*PROBLEM TO SOLVE*.
Among the entries below, one line contains "This screenshot has height=722, width=1308." and another contains "Toggle fullscreen mode". Transcribe those two lines and every line between them, exactly.

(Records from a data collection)
-=-=-=-=-
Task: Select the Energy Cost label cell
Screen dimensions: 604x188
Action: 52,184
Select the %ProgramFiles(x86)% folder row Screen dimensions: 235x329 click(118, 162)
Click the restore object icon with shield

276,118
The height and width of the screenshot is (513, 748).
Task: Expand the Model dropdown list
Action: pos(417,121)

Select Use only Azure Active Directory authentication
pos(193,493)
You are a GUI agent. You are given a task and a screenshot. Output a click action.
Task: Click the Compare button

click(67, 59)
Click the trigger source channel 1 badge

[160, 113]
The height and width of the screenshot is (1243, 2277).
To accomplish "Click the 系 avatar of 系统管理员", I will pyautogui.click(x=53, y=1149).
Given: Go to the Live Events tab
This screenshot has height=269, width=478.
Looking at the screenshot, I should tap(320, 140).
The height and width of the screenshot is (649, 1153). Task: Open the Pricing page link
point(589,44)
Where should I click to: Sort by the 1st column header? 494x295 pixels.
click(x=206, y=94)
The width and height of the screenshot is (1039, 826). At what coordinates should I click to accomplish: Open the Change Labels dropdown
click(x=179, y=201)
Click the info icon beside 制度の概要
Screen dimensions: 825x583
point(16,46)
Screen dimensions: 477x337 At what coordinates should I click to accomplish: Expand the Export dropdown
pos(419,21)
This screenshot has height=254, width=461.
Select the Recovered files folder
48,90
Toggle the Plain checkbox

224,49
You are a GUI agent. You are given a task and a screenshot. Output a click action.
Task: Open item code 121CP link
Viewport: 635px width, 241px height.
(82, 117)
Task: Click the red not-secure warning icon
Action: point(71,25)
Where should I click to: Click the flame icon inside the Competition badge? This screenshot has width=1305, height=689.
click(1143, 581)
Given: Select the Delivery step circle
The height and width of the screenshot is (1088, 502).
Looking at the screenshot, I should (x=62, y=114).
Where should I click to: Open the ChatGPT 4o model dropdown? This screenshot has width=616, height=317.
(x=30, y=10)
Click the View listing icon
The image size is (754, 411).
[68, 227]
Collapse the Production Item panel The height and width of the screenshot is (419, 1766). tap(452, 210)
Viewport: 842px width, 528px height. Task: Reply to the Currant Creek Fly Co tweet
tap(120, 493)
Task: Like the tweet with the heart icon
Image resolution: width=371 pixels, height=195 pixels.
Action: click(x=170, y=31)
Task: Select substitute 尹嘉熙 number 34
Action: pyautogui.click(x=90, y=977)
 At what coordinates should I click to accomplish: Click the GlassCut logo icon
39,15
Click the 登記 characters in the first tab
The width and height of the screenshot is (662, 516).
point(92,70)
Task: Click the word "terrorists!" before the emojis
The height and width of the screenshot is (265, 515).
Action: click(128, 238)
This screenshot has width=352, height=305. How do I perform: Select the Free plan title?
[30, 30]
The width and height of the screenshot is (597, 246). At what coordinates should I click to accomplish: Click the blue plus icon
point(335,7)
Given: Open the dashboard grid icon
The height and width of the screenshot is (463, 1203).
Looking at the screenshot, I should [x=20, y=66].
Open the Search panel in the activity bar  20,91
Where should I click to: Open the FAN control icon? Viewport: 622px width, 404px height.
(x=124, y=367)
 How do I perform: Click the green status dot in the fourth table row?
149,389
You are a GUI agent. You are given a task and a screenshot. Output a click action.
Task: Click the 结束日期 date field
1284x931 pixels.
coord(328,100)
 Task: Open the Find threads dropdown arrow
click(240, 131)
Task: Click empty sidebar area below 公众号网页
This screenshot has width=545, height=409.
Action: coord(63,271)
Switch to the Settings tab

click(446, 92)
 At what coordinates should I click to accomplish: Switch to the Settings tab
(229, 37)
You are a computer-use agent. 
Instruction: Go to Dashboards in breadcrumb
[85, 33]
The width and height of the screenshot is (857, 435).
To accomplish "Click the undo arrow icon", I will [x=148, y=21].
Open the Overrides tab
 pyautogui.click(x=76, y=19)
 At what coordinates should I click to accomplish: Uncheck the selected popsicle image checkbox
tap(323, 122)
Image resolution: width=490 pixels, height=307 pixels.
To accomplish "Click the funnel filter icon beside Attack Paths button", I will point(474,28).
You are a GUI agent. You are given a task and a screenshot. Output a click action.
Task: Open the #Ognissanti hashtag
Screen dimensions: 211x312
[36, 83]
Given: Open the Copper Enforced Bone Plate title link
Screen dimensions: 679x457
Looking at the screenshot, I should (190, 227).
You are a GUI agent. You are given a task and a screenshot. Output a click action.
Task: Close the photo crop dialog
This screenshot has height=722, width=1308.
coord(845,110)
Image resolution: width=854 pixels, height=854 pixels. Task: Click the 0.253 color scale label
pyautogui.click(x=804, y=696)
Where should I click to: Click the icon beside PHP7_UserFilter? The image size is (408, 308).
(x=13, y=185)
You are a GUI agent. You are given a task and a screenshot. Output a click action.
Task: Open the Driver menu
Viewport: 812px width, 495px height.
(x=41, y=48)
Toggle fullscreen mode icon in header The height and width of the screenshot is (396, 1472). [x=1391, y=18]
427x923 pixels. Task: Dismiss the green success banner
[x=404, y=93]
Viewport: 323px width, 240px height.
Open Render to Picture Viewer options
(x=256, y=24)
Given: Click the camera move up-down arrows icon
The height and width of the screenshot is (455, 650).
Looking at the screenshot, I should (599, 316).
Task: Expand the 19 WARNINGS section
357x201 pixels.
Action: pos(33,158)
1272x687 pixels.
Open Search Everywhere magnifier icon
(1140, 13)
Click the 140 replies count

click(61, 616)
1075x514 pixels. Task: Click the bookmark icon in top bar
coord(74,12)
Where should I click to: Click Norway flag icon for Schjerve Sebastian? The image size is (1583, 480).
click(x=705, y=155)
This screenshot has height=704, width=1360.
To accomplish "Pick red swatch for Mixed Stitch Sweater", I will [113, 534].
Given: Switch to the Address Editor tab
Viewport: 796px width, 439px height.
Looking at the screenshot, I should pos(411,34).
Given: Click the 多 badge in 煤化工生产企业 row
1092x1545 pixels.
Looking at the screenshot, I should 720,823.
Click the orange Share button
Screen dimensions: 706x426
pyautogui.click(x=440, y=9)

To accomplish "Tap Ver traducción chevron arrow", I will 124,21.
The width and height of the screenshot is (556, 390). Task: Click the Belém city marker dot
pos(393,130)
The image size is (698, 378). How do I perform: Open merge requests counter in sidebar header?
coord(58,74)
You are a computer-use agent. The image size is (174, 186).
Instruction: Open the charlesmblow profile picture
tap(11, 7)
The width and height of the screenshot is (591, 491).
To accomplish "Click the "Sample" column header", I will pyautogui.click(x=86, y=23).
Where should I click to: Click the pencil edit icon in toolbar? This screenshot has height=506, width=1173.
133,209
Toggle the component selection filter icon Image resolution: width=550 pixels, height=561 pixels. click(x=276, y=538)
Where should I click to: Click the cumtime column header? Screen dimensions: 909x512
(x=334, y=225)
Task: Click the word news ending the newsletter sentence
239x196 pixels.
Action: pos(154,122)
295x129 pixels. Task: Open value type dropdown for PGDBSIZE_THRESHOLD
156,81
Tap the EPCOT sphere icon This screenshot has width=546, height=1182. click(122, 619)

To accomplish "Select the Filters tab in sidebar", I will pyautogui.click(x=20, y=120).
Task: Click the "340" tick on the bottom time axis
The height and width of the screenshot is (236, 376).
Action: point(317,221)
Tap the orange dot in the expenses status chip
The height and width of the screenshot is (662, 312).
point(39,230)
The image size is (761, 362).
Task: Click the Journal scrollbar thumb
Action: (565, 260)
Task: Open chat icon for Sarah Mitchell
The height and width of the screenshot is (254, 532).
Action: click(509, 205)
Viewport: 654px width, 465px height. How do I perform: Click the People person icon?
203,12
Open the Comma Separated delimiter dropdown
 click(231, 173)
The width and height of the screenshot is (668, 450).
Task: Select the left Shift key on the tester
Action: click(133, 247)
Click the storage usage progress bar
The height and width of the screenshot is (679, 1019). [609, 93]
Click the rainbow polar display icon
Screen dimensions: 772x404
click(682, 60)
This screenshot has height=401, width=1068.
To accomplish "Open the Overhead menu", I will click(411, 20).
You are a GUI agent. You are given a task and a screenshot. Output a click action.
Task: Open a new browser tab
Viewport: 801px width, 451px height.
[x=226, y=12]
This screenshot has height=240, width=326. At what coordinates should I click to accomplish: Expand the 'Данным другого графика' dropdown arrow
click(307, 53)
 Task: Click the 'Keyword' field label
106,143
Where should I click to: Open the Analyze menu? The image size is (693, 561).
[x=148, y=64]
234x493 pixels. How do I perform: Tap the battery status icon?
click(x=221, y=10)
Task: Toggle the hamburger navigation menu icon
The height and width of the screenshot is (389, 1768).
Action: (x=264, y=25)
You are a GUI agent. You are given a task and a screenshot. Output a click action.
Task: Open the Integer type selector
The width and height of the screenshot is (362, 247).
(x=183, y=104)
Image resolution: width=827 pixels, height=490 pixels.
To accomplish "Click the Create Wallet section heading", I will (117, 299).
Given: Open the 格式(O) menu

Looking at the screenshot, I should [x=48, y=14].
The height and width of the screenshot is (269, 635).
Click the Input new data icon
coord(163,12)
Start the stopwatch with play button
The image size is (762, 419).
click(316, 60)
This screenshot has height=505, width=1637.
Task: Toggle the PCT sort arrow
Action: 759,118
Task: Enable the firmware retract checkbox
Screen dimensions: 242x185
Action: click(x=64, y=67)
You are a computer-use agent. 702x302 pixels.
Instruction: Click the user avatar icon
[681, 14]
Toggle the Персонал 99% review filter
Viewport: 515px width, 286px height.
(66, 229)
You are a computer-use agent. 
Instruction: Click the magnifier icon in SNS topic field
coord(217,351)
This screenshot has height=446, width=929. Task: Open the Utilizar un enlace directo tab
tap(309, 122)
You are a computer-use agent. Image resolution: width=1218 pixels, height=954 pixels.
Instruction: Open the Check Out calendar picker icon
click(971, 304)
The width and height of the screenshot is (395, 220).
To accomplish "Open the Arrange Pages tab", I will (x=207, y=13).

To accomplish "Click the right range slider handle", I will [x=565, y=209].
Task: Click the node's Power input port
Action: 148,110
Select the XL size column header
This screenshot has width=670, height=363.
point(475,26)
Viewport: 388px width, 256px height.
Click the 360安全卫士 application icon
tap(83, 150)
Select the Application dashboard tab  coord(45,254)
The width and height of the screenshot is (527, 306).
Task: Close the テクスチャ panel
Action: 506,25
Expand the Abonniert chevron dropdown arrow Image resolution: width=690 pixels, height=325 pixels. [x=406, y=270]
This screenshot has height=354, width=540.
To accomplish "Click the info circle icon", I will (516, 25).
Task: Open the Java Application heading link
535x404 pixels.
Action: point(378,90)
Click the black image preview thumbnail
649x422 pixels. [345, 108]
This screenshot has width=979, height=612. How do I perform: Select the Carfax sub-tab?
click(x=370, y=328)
-=-=-=-=-
*ANSWER SECTION*.
This screenshot has height=722, width=1308.
coord(845,110)
Image resolution: width=854 pixels, height=854 pixels. Task: Click the 0.253 color scale label
pyautogui.click(x=804, y=696)
Where should I click to: Click the icon beside PHP7_UserFilter? The image size is (408, 308).
(x=13, y=185)
You are a GUI agent. You are given a task and a screenshot. Output a click action.
Task: Open the Driver menu
Viewport: 812px width, 495px height.
(x=41, y=48)
Toggle fullscreen mode icon in header The height and width of the screenshot is (396, 1472). [x=1391, y=18]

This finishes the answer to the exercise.